• _PROBLEM_
Continue the C++ tutorial below on overloading operators for a Rational fraction class, picking up from the line where it stops.

• _PAGE_
There’s one type of function left that handles a unary operator:

Rational Rational::operator-()

{

    // Unary operator multiplies the denominator by -1

    Rational ratResult;

    ratResult.den = den * -1;

    return ratResult;

}
This operator is used as such:

Rational newRat = -oldRat;

All this will do is to convert a positive fraction to a negative fraction and a negative fraction to a positive fraction by multiplying its numerator and denominator by -1. But what’s the difference between this and the – (minus) operator that subtracts two fractions when it comes to the function prototype? Well, when subtracting two fractions you take the second fraction as a parameter, and that’s reflected in the function prototype. With the unary operator you only use one fraction, and you already have that as the instance of the object.

That’s pretty much it for this tutorial, from this point on hopefully it’s clear to you how to implement the remaining operators. If not, feel free to post a comment.
Following is the full source code for this application:

#include

#include

using namespace std;

 

class Rational

{

    private:

        int num;

        int den;

    public:

        // Accessor and mutator functions

        void setNumerator(int);

        void setDenominator(int);

        int getNumerator();

        int getDenominator();

        // Greatest common divisor, needed to simplify fractions

        int gcd();

        // Simplifies fractions

        void simplify();

        // Arithmetic operators

        Rational operator+(Rational);

        Rational operator-(Rational);

        Rational operator*(Rational);

        Rational operator/(Rational);

        // Comparison operators

        bool operator==(Rational);

        bool operator!=(Rational);

        bool operator>(Rational);

        bool operator<(Rational);

        bool operator>=(Rational);

        bool operator<=(Rational);

        // Unary operator

        Rational operator-();

};

 

int main()

• _INFORMATION PROVIDED_
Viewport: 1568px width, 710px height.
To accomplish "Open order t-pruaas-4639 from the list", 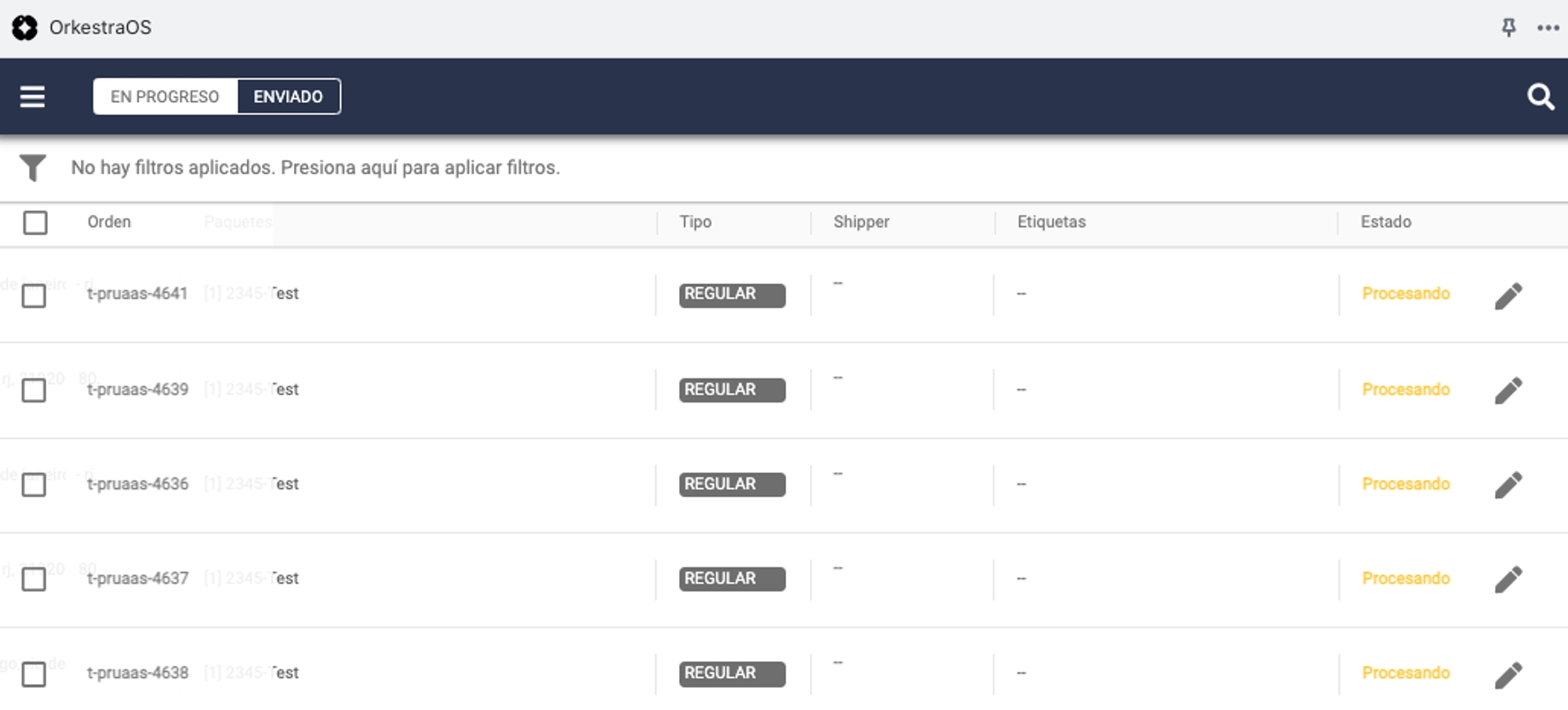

• _TASK RESULT_
{

    // Preparing the numerator of the first rational number

    int ratNum1 = 0;

    cout << “Enter the denominator of the first rational number: “;

    cin >> ratNum1;

 

    // Preparing the denominator of the first rational number

    int ratDen1 = 0;

    cout << “Enter the numerator of the first rational number: “;

    cin >> ratDen1;

 

    // Create our first rational number

    Rational rat1;

    rat1.setNumerator(ratNum1);

    rat1.setDenominator(ratDen1);

 

    // Preparing the numerator of the second rational number

    int ratNum2 = 0;

    cout << “Enter the denominator of the second rational number: “;

    cin >> ratNum2;

 

    // Preparing the denominator of the second rational number

    int ratDen2 = 0;

    cout << “Enter the numerator of the second rational number: “;

    cin >> ratDen2;

 

    // Create our second rational number

    Rational rat2;

    rat2.setNumerator(ratNum2);

    rat2.setDenominator(ratDen2);

 

    // Sample arithmetic operation

    Rational rat3 = rat1 + rat2;

    cout << rat1.getNumerator() << “/” << rat1.getDenominator() << ” + “;

    cout << rat2.getNumerator() << “/” << rat2.getDenominator();

    cout << ” = ” << rat3.getNumerator() << “/” << rat3.getDenominator() << endl;

 

    // Sample simplification

    cout << “Simplified “ << rat3.getNumerator() << “/” << rat3.getDenominator() << ” is “;

    rat3.simplify();

    cout << rat3.getNumerator() << “/” << rat3.getDenominator() << endl;

 

    // Sample comparison operation

    if(rat1 > rat2)

    {

        cout << rat1.getNumerator() << “/” << rat1.getDenominator() << ” is bigger than “ << rat2.getNumerator() << “/” << rat2.getDenominator() << endl;

    }

    else

    {

        cout << rat1.getNumerator() << “/” << rat1.getDenominator() << ” is NOT bigger than “ << rat2.getNumerator() << “/” << rat2.getDenominator() << endl;

    }

    system(“PAUSE”);

    return 0;

}

 

void Rational::setNumerator(int n)

{

    num = n;

}

 

void Rational::setDenominator(int n)

{

    den = n;

}

 

int Rational::getNumerator()

{

    return num;

}

 

int Rational::getDenominator()

{

    return den;

}

 

// Greatest common divisor

int Rational::gcd()

{

    int a = num;

    int b = den;

    int tmp;
    // While b is not 0

    while (b)

    {

        tmp = b;

        b = a % b;

        a = tmp;

    }

    return a;

}

 

// Simplifies the fraction

void Rational::simplify()

{

    // Get the greatest common divisor

    int gcdNum = gcd();

    // If there is a common divisor, we don’t want to divide by 0

    if(gcdNum != 0)

    {

        // Set the new numerator

        num = num / gcdNum;

        // Set the new denominator

        den = den / gcdNum;

    }

}

 

Rational Rational::operator+(Rational ratPassed)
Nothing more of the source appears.